Practical Example: Complete Lifecycle Trace

Here's a real example showing the complete lifecycle when a user asks for weather:

// User message triggers input
await agent.send({
  context: chatContext,
  args: { userId: "alice" },
  input: { type: "text", data: "What's the weather in NYC?" }
});

Execution trace:

1. INPUT RECEPTION
   InputRef created: { type: "text", data: "What's the weather in NYC?" }

2. CONTEXT PREPARATION  
   ContextState loaded/created: chat:alice
   Working memory retrieved with conversation history
   Composed contexts prepared (if any .use() definitions)

3. ENGINE STEP 1
   Prompt generated with:
   - Context render: "Chat with alice, 5 previous messages..."  
   - Available actions: [getWeather, ...]
   - New input: "What's the weather in NYC?"
   
   LLM Response (streamed):
   <think>User wants weather for NYC. I should use getWeather action.</think>
   <action_call name="getWeather">
   {"location": "New York City"}
   </action_call>

   Parsed elements:
   - ThoughtRef → workingMemory.thoughts[]
   - ActionCall → validated, queued via TaskRunner
   
   Action execution:
   - getWeather handler called with {"location": "New York City"}  
   - Returns: {temperature: 72, condition: "sunny"}
   - ActionResult → workingMemory.results[]

4. ENGINE STEP 2  
   Prompt includes action result from Step 1
   
   LLM Response:
   <think>Got weather data, now I'll respond to the user.</think>
   <output type="text">
   The weather in NYC is 72°F and sunny! Perfect day to go outside.
   </output>

   Parsed elements:
   - ThoughtRef → workingMemory.thoughts[]
   - OutputRef → processed through text output handler
   
5. RUN COMPLETION
   - No more unprocessed elements
   - Context onRun hooks executed
   - Context memory saved: chat:alice state updated
   - Working memory persisted
   - Chain of all logs returned: [InputRef, ThoughtRef, ActionCall, ActionResult, ThoughtRef, OutputRef]

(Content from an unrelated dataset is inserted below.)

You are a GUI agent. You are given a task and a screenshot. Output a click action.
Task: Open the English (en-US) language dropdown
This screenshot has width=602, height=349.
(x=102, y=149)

This shows how the agent cycles through reasoning steps, executing actions and generating outputs until the interaction is complete.

Error Handling in Lifecycle

When errors occur during the lifecycle:

• Action Failures: ActionResult contains error information, LLM can see failure and retry or handle gracefully
• LLM Errors: Automatic retry with exponential backoff
• Context Errors: onError hooks called, execution can continue or abort
• Stream Parsing Errors: Invalid XML is logged but doesn't crash execution
• Memory Errors: Fallback to in-memory storage, logging for debugging

This detailed cycle illustrates how Daydreams agents iteratively perceive (inputs, results), reason (LLM prompt/response), and act (outputs, actions), using streaming and asynchronous task management to handle complex interactions efficiently.